Since the evidence does not disclose any contractual obligation to play football, then the employer-employee relationship does not exist and there is no contract which would support a claim for compensation under the Act. A review of the evidence disclosed that none of the benefits *290 he received could, in any way, be claimed as consideration to play football, and there is nothing in the evidence that is indicative of the fact that the contract of hire by the college was dependent upon his playing football, that such employment would have been changed had deceased not engaged in the football activitites.

It is significant that the college did not receive a direct benefit from the activities, since the college was not in the football business and received no benefit from this field of recreation. In fact, the state conducted institution, supported by taxpayers, could not as a matter of business enter into the maintenance of a football team for the purpose of making a profit directly or indirectly out of the taxpayers' money.

In a number of respects the evidence does not support the referee's finding. We are unable to agree with the referee that deceased was induced to leave his job at the filling station and return to the college as a student and football player. There is an implication of enticement, which the evidence will not support. On this specific point the following is the only evidence appertaining thereto: "Ray wanted to play football and he had a job in town at a filling station that would require more time. I asked him if he could get a job that would make him as much as he made at the filling station at different hours, would he play football and he said `yes.'" This was the testimony of the director of student affairs and the coach. Further, the referee's finding implies that deceased had no intention of returning to school and would not have done so if he had not obtained the job at the college. The fact that he had enrolled as a full-time student the January preceding belies any suggestion that he would not have returned to school unless he could play football. Reliance is had upon the case of University of Denver v. Nemeth, 127 Colo. 385, 257 P.2d 423, 426. From a reading of the latter case, the distinction is at once apparent. In the latter case, claimant's employment as a student worker depended wholly on his playing football, and it is clear that if he failed to perform as a football player he would lose the job provided for him by the University. The opinion therein states, "The football coach testified that meals and the job ceased when the student was `cut from the football squad.'" Further, "* * * the employment at the University * * * was dependent on his playing football, and he could not retain his job without playing football."

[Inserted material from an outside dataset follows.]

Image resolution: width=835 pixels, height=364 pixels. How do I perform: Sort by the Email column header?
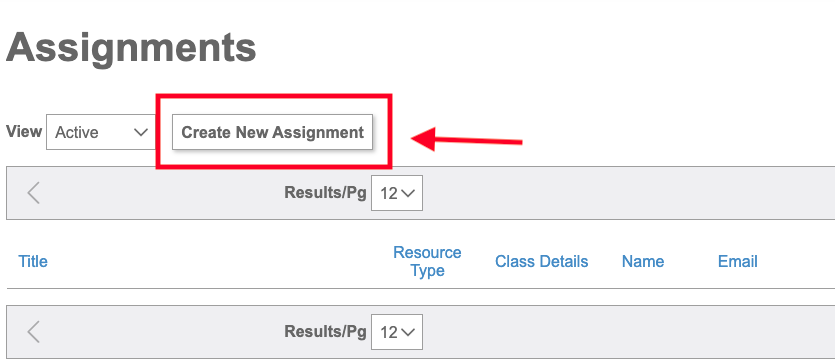click(x=738, y=261)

Thus a contractual relationship was created between the claimant and the University. Liberal construction of the Workmen's Compensation Act cannot be expanded beyond the plain, clear and explicit language of the Act and the Act is to be enforced according to its intention, and the funds created for administration of the Act are not to be diverted to those who are not clearly entitled to receive them. The burden is always upon the claimant to establish to a reasonable certainty that the accident arose out of and in the course of his employment. We cannot believe that the legislature, in creating the compensation fund, intended that it be in the nature of a pension fund for all student athletes attending our state educational institutions.

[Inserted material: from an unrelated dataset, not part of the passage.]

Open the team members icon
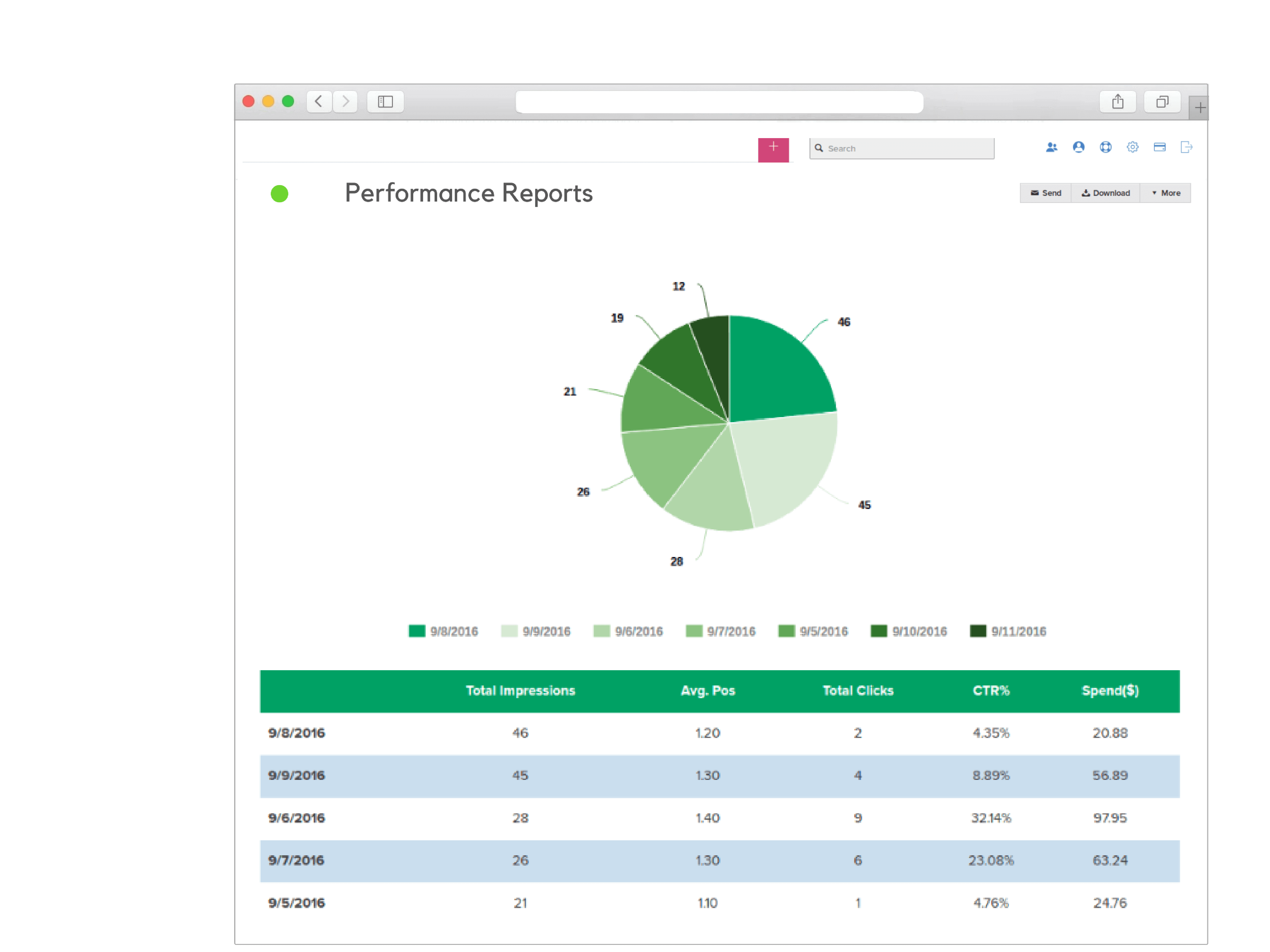The width and height of the screenshot is (1270, 952). click(x=1052, y=147)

We believe the following statement in Industrial Commission v. Murphy, 102 Colo. 59, 76 P.2d 741, 742, 115 A.L.R. 990, is strikingly applicable: "No definition of `arising out of and in the course of the employment' to be found in this jurisdiction can be stretched to cover the instant case."

In accordance with the views herein expressed the judgment is reversed and the cause remanded to the district court with directions to enter an order dismissing the claim.

MOORE, C. J., and HALL, J., not participating.